• **Problem details**:
According to the Triangle Hadoop Users Group page, where was the January 17, 2012 meeting held?

• **Source**:

Triangle Hadoop Users Group
1 week ago

Slides from Intro to HBase presentation January 2012

Thanks to Chris Shain from Tresata for coming to Durham last night to talk about HBase.



TriHUG January 2012 Talk by Chris Shain
2 weeks ago

Next Meeting: January 17, 2012 @ Bronto Software

Title: Intro to Apache HBase by Chris Shain of Tresata

Location: Bronto Software in Durham, NC

RSVP

Abstract: Chris will provide an introduction to Apache HBase, aiming to discuss:

  1. What is HBase? (High level overview)
  2. Details of the HBase architecture
  3. How do clients interact with HBase?
  4. Some general HBase patterns and anti-patterns
  5. What are the use cases for HBase vs. Relational DB?

Bio: Chris Shain is the software development lead at Tresata, a provider of Big Data solutions for the financial industry in Charlotte NC. His background includes 7+ years of software development experience in the financial services industry, with a focus on customer-facing data management applications and data warehousing. Lately he works with Hadoop and HBase on data volumes in the multi-terabyte range, and tinkers with geographic information systems. He lives in Charlotte NC, and can be reached at chris@tresata.com or twitter @ChrisShain.

• **Information shown**:

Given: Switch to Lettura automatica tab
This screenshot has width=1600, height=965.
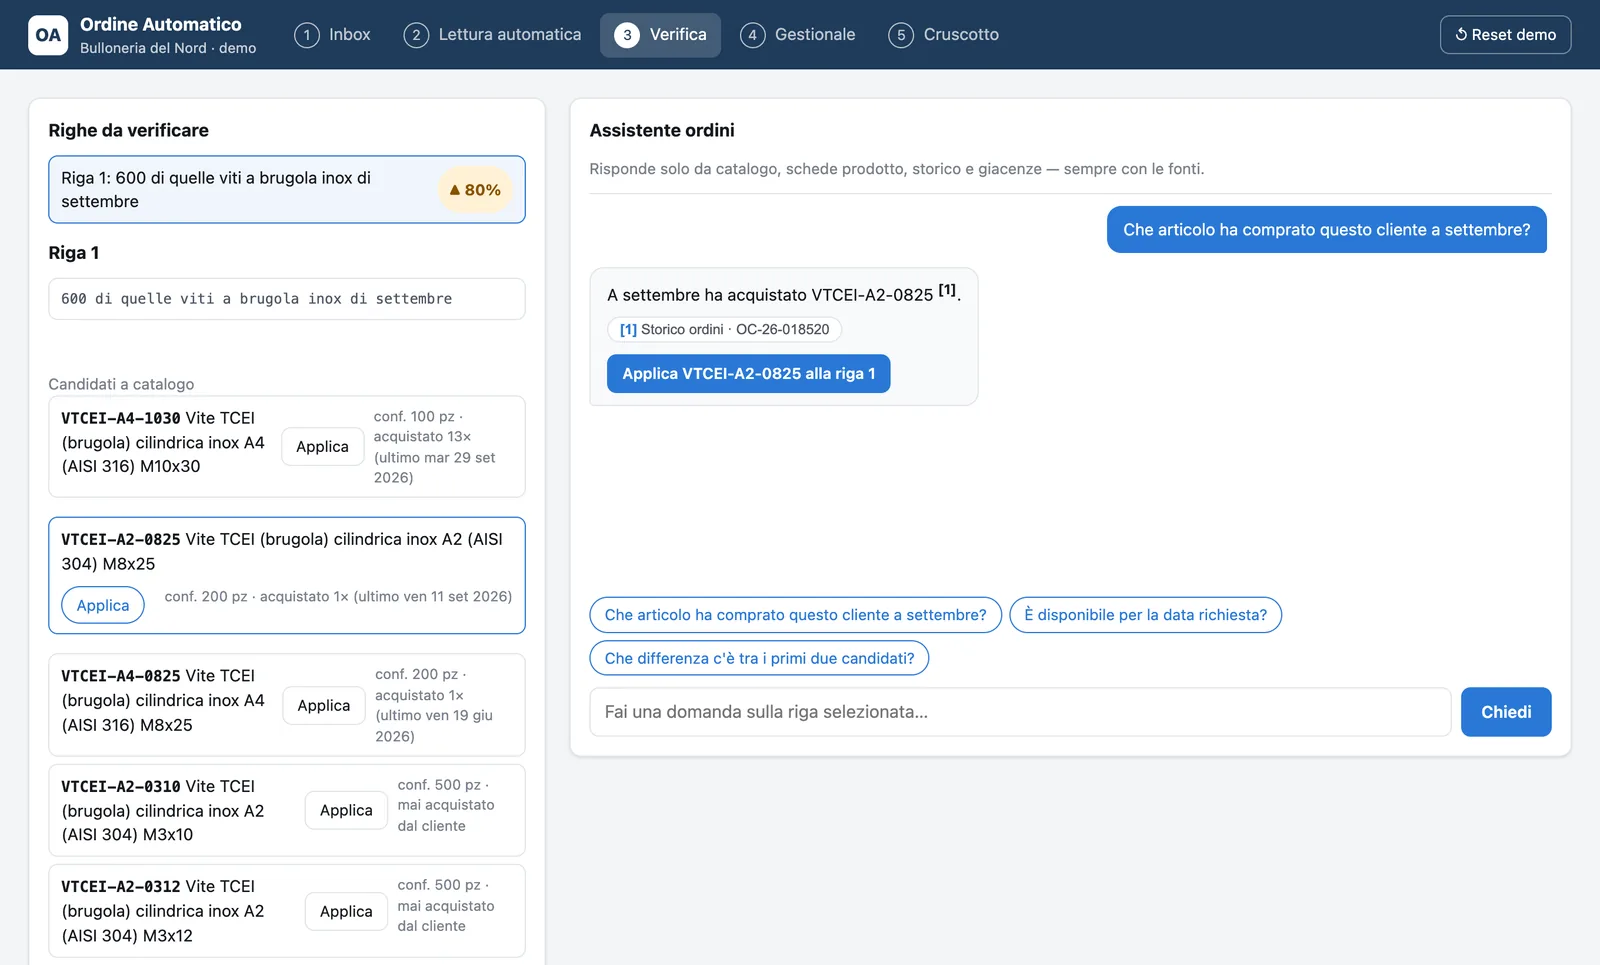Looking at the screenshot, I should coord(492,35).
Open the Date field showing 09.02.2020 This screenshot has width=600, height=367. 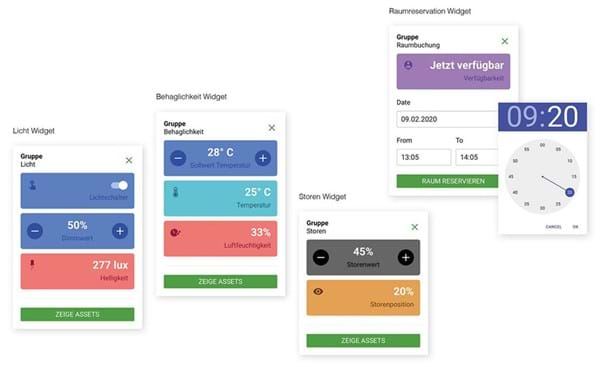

• **Completed exercise**:
At Bronto Software in Durham, NC.